* Problem:
Starting at the first line and ending at the last, output the data exactly.

::: Exercise data

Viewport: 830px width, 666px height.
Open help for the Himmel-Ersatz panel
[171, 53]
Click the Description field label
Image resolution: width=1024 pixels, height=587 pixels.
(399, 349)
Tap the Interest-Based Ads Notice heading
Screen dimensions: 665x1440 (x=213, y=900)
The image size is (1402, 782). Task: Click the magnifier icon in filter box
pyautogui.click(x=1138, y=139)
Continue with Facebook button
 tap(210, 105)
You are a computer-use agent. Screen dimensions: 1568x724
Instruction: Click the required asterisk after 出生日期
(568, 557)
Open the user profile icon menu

::::::

* Solved problem:
Viewport: 830px width, 666px height.
Open help for the Himmel-Ersatz panel
[171, 53]
Click the Description field label
Image resolution: width=1024 pixels, height=587 pixels.
(399, 349)
Tap the Interest-Based Ads Notice heading
Screen dimensions: 665x1440 (x=213, y=900)
The image size is (1402, 782). Task: Click the magnifier icon in filter box
pyautogui.click(x=1138, y=139)
Continue with Facebook button
 tap(210, 105)
You are a computer-use agent. Screen dimensions: 1568x724
Instruction: Click the required asterisk after 出生日期
(568, 557)
Open the user profile icon menu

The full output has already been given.